▶

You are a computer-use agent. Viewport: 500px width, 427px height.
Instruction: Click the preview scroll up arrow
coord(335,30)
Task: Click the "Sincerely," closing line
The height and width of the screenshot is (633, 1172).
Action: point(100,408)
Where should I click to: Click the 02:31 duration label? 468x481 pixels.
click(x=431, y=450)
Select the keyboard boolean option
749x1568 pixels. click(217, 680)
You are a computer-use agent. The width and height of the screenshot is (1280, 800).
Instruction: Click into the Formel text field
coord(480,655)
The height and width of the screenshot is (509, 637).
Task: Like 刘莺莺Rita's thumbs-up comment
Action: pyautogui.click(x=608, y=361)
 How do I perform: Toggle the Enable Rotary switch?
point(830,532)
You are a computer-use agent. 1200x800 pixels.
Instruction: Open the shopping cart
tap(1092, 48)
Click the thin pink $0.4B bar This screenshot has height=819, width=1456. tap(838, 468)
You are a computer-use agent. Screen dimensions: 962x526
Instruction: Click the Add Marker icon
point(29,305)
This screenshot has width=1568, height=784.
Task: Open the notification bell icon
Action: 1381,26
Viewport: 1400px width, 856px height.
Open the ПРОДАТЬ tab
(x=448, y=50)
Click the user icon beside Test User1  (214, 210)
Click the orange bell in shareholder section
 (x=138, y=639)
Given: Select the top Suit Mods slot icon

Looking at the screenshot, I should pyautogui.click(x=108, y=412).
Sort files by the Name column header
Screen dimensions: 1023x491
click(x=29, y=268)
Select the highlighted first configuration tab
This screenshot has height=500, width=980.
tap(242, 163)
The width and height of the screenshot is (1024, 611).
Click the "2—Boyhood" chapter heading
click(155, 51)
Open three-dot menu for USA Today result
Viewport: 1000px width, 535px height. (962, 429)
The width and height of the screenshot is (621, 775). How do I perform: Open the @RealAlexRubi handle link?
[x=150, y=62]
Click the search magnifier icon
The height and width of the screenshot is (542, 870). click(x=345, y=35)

◀

*Task objective*
Reproduce verbatim only the segment of the listing bounded by the line containing "You are a computer-use agent. 1200x800" and the line containing "Sort files by the Name column header", with both boundary lines included.

*Answer to the problem*
You are a computer-use agent. 1200x800 pixels.
Instruction: Open the shopping cart
tap(1092, 48)
Click the thin pink $0.4B bar This screenshot has height=819, width=1456. tap(838, 468)
You are a computer-use agent. Screen dimensions: 962x526
Instruction: Click the Add Marker icon
point(29,305)
This screenshot has width=1568, height=784.
Task: Open the notification bell icon
Action: 1381,26
Viewport: 1400px width, 856px height.
Open the ПРОДАТЬ tab
(x=448, y=50)
Click the user icon beside Test User1  (214, 210)
Click the orange bell in shareholder section
 (x=138, y=639)
Given: Select the top Suit Mods slot icon

Looking at the screenshot, I should pyautogui.click(x=108, y=412).
Sort files by the Name column header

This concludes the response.